WHAT IS EXPECTED →
The span to repeat in the listing below runs from the line containing "Task: Open the 옵션 help question mark icon" to the line containing "The height and width of the screenshot is (183, 427).", inclusive. Repeat it exactly, and only it.

EXERCISE MATERIALS →
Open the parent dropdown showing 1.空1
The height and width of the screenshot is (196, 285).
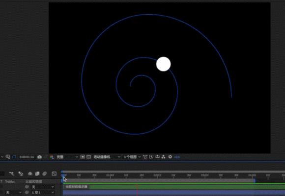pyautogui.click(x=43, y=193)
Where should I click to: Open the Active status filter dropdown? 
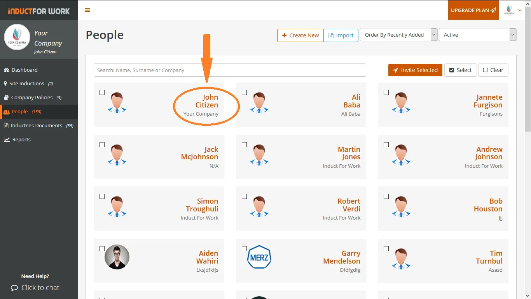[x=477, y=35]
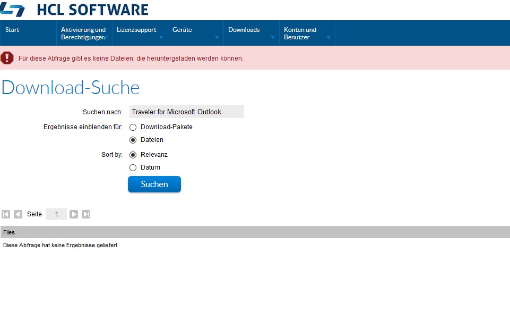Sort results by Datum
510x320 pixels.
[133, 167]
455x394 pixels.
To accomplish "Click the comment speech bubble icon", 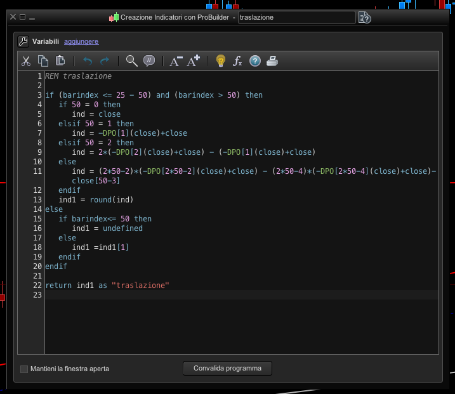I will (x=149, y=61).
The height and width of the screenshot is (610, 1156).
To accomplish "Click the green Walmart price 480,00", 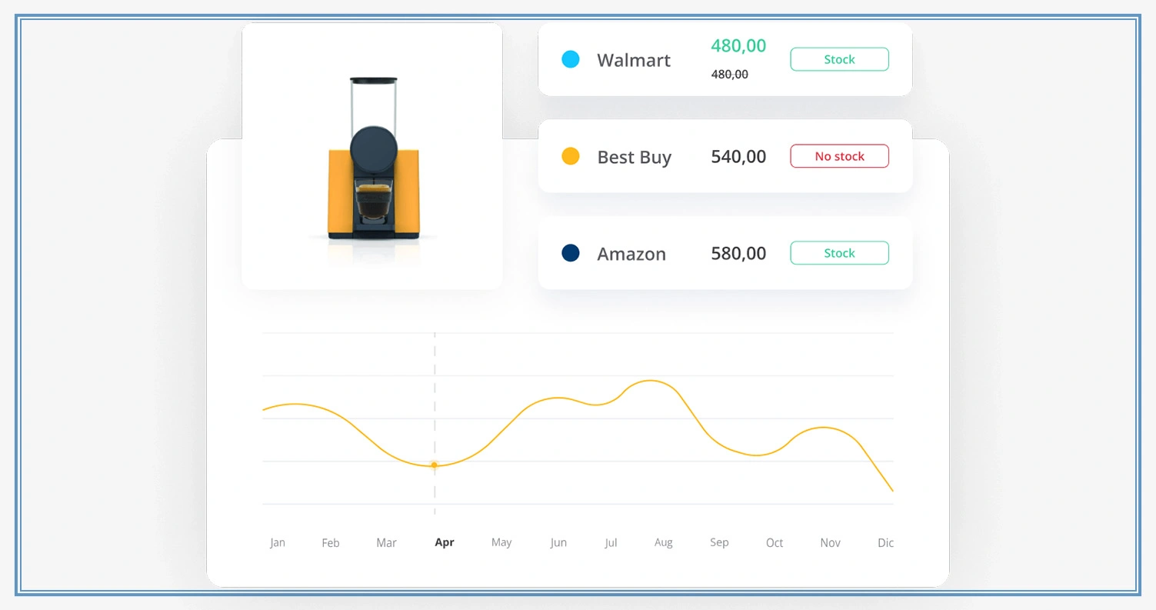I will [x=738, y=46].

==

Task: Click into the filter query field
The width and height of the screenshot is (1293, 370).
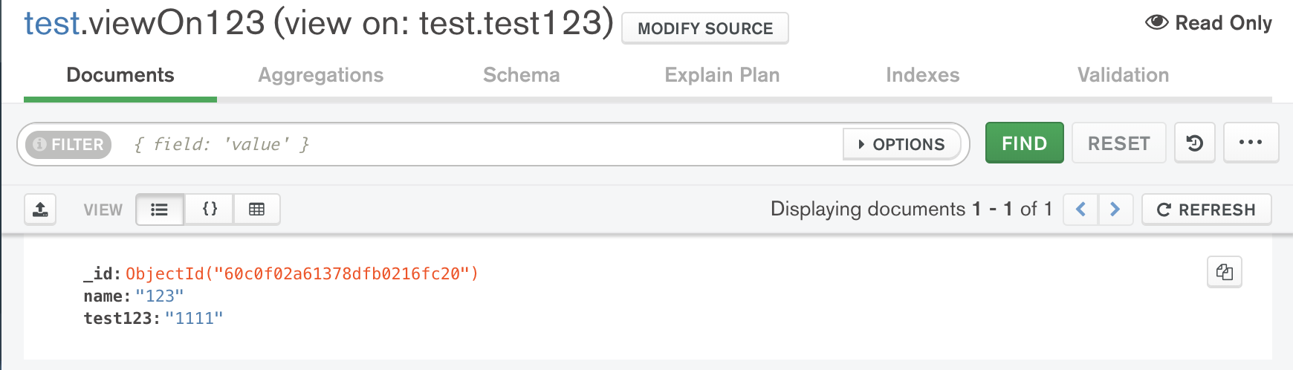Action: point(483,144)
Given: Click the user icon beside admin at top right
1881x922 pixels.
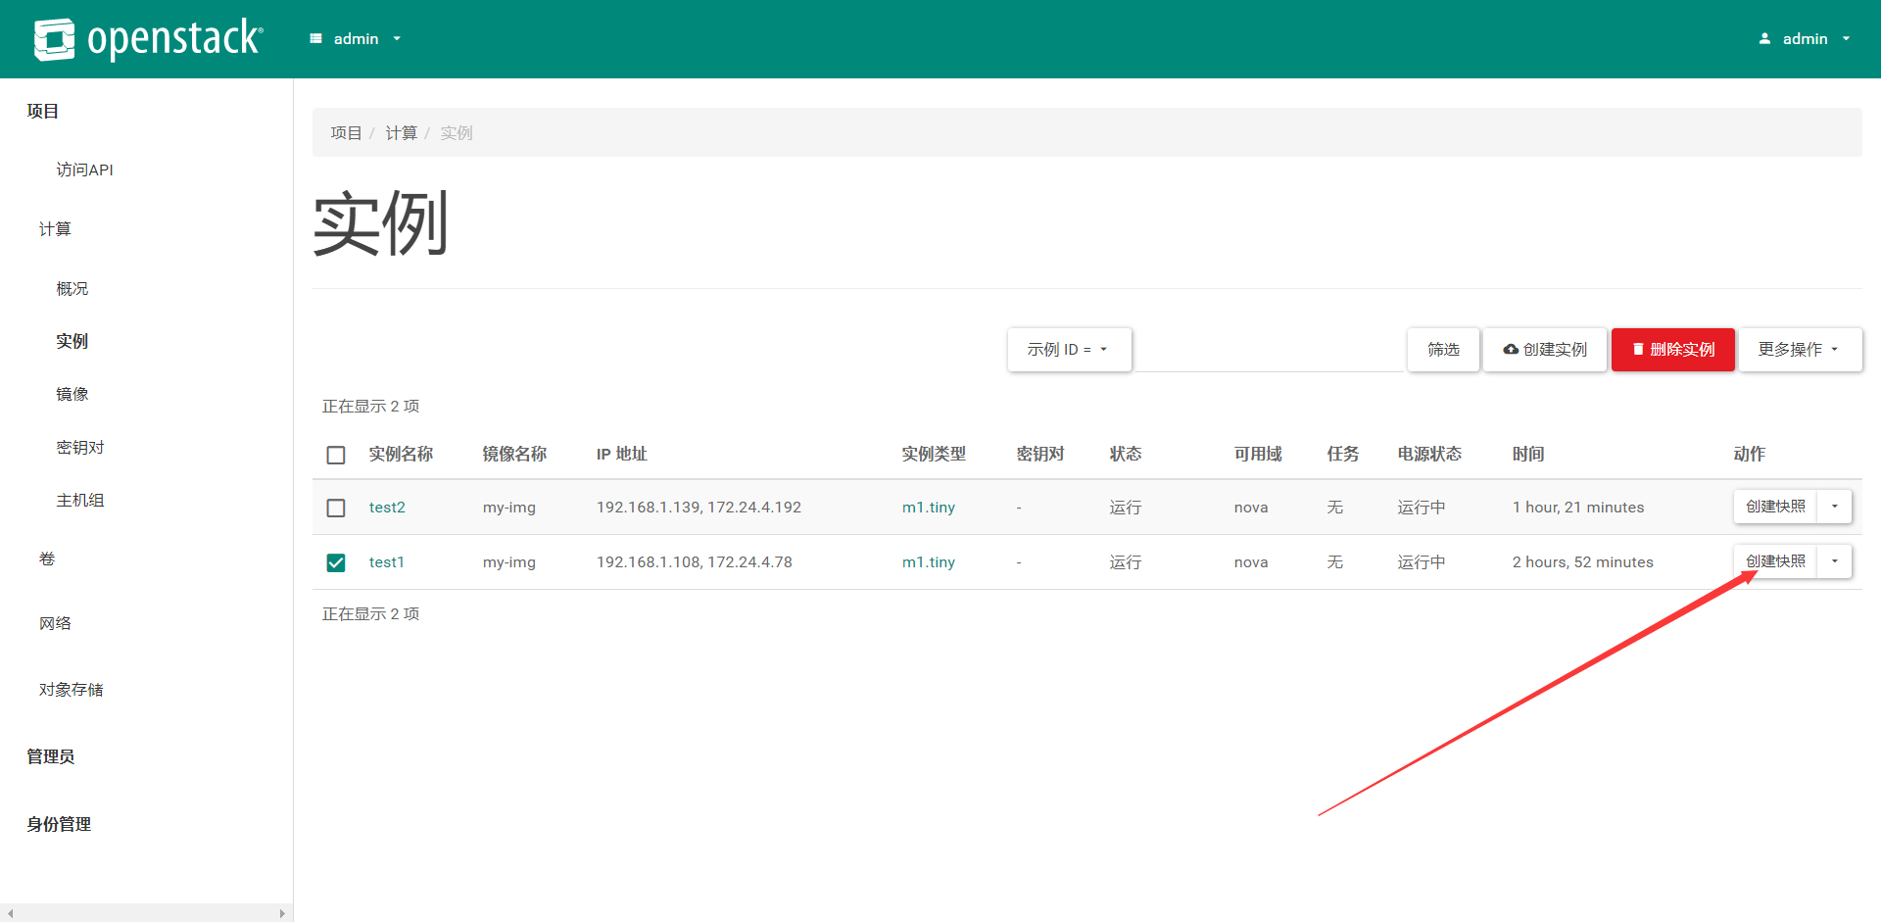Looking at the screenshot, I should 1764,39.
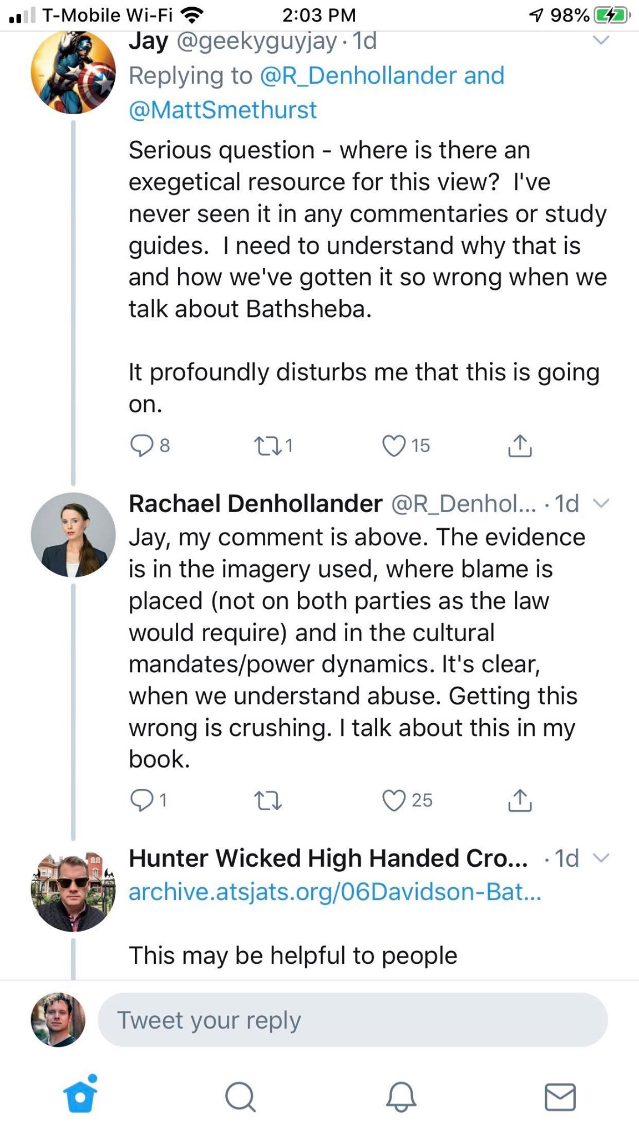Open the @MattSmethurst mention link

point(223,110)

* * *

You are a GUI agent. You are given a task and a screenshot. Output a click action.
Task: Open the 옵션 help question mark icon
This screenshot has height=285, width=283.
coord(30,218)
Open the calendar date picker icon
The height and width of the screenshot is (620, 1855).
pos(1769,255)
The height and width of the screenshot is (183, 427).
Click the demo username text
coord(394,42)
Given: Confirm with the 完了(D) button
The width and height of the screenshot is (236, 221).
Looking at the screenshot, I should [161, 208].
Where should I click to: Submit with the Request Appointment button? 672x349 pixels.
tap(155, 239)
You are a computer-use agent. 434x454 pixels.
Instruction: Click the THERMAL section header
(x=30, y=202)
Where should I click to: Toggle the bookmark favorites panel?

RESULT FOR THIS EXERCISE →
Task: Open the 옵션 help question mark icon
This screenshot has height=285, width=283.
coord(30,218)
Open the calendar date picker icon
The height and width of the screenshot is (620, 1855).
pos(1769,255)
The height and width of the screenshot is (183, 427).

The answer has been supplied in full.